Si esto es así, podríamos tal vez proponer que una de las tareas intelectuales más apremiantes es tal vez la de resucitar la crítica de otros socialismos tal y como Marx lo expuso en la tercera sección del Manifiesto. En particular, propondría que tenemos que encontrar en nuestro presente aquellas formas de anticapitalismos reaccionarios y burgueses que quieren confrontar las abstracciones “que lo descomponen todo” del capital bien mediante el retorno a una fantaseada vida comunal, bien produciendo una especie de capitalismo sin capitalismo. La cruel descripción de estos últimos todavía resuena en el presente:

“Los burgueses socialistas quieren todas las ventajas de las condiciones sociales modernas sin las luchas y los peligros que necesariamente resultan de ahí. Desean el estado existente de la sociedad menos sus elementos revolucionarios y desintegradores. Aspiran a una burguesía sin un proletariado”.

Este deseo, sugeriría, todavía contamina hoy mucho pensamiento de izquierdas, y aunque las tonalidades más triunfantes del Manifiesto tal vez no casen con nuestro presente, creo que solo podemos ganar de hacer revivir la conexión entre la necesidad de analizar y anticipar las tendencias del capital, por un lado, y la crítica implacable de las ilusiones del conservadurismo y el reformismo, por otro.

BIBLIOGRAFÍA

Bertolt Brecht, “Das Manifest”, en Die Gedichte von Bertolt Brecht in einem Band, Frankfurt am Main: Suhrkamp, pp. 921-2.

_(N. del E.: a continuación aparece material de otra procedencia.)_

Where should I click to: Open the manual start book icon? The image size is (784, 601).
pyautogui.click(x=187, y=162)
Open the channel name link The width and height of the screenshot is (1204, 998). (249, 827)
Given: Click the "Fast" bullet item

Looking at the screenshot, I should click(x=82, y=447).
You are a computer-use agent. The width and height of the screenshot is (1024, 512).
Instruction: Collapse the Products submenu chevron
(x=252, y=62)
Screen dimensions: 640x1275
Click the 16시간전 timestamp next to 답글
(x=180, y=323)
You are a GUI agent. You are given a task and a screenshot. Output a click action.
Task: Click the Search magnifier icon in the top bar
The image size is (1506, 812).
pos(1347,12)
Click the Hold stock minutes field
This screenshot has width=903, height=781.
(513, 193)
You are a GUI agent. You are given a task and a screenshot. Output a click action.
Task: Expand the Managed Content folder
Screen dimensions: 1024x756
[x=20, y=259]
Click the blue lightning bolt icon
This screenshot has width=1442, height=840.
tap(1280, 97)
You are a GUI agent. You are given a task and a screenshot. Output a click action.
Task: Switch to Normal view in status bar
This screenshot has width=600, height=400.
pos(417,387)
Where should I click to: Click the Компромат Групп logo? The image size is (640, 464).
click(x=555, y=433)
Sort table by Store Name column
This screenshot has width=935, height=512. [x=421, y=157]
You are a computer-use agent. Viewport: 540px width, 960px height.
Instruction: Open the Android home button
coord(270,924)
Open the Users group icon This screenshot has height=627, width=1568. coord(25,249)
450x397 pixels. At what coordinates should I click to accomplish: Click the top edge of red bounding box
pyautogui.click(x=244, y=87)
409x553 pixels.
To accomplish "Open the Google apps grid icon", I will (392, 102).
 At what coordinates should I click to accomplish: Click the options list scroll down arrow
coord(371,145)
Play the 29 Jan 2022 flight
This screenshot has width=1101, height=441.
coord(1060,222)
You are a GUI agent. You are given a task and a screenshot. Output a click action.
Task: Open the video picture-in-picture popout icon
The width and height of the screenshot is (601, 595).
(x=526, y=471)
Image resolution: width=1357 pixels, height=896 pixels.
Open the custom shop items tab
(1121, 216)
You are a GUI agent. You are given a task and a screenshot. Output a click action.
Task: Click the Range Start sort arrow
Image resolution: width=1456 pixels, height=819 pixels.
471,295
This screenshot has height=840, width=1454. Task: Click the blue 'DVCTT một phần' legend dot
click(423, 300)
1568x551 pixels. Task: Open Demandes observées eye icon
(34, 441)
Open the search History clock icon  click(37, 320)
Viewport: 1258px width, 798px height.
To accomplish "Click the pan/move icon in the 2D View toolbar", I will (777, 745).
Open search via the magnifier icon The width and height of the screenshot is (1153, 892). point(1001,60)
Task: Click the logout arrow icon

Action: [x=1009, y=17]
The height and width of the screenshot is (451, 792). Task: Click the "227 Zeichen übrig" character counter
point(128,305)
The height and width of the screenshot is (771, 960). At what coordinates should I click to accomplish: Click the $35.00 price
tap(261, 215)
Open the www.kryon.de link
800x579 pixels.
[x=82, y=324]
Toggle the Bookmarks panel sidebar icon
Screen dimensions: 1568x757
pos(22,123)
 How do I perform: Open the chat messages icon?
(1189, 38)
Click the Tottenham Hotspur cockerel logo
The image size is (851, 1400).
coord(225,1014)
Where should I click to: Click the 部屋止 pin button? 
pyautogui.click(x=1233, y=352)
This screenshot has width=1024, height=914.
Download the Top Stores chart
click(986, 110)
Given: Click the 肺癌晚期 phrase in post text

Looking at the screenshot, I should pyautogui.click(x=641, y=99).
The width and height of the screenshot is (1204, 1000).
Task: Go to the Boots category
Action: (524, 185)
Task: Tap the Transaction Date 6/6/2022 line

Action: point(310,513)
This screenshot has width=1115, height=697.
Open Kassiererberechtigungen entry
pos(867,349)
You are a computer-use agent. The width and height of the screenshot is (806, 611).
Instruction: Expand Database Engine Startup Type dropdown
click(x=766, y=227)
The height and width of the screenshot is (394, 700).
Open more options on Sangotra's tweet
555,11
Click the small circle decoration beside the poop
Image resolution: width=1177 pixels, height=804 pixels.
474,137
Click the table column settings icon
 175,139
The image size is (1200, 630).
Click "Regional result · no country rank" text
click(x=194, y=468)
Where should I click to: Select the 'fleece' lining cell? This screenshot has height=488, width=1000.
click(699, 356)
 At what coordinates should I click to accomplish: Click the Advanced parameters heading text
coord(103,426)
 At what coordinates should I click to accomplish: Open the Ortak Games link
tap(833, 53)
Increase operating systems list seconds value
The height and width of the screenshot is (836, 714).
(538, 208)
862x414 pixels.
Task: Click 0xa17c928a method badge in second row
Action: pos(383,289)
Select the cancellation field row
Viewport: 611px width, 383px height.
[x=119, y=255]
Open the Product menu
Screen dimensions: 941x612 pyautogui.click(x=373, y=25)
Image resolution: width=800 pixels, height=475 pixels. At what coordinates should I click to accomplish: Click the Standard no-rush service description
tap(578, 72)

Fredric Jameson, Entrevista en The Rabble: http://rabble.ca/books/reviews/2012/02/capitalism-infernal-machine-interview-frederic-jameson [7 diciembre de 2013]

David Harvey, “The Geography of Class Power”, Socialist Register. Communist Manifesto Now, Vol 34, 1998, pp. 49-74.

David Harvey, Spaces of Hope, Edinburgh: Edinburgh University Press, 2000.

Karl Marx y Friedrich Engels, Manifiesto del partido comunista: http://www.marxists.org/espanol/m-e/1840s/48-manif.htm [16 de febrero de 2014]

Peter Osborne, “Remember the Future? The Communist Manifesto as Historical and Cultural Force”, Socialist Register. Communist Manifesto Now, Vol 34, 1998, pp. 190-204.

NOTAS

1. Entrevista en The Rabble: http://rabble.ca/books/reviews/2012/02/capitalism-infernal-machine-interview-frederic-jameson [7 diciembre de 2013]

2 Consideremos también los cuatro problemas que Osborne identifica en el Manifiesto: “(1) combina la burguesía con el capital mientras que (2) coloca al proletariado fuera del capital (olvidando su existencia como capital variable); por tanto (3) permitiendo una fusión del proletariado con el comunismo; mientras que (4) reduce el capitalismo a la lógica del capital (olvidando sus articulaciones con otras formas sociales históricamente recibidas.”

3 David Harvey, Spaces of Hope, Edinburgh: Edinburgh University Press, 2000, p. 40.

4 Bertolt Brecht, “Das Manifest”, en Die Gedichte von Bertolt Brecht in einem Band, Frankfurt am Main: Suhrkamp, pp. 921-2.